It is known that some accomplices in the murders escaped. Prosecutors failed to prove Joseph's active participation in the murders - which began with the cold blooded assassination of a minimum wage security guard and continued with the murder of O'Grady and Brown using M-16s at a police roadblock -- instead convicting him of being an accessory after the fact because he helped hide an associate, Mutulu Shakur, accused of carrying out the robbery. Shakur, father of the dead rapper Tupac Shakur, still resides at a federal "supermax" facility.

While in prison, Joseph earned two college degrees, and wrote five plays and two volumes of poetry -- all, in a manner of speaking, at taxpayer expense. He is currently a professor and Chair of Columbia University’s Graduate Film Division and the artistic director of the New Heritage Theater in Harlem.

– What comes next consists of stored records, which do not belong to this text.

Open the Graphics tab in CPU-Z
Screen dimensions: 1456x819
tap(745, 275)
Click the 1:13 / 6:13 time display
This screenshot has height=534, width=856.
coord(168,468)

He has been featured on HBO's Def Poetry Jam, BET's American Gangster and on Tupac's Shakur's "The Rose That Grew From Concrete" Volumes 1 & 2. He is the author of the interactive biography on Tupac Shakur, Tupac Shakur Legacy.

Jamal Joseph is nominated for a 2008 Academy Award in the Best Song category for his contributions to the song "Raise It Up", performed by IMPACT Repertory Theatre and Jamia Nash in the 2007 film August Rush.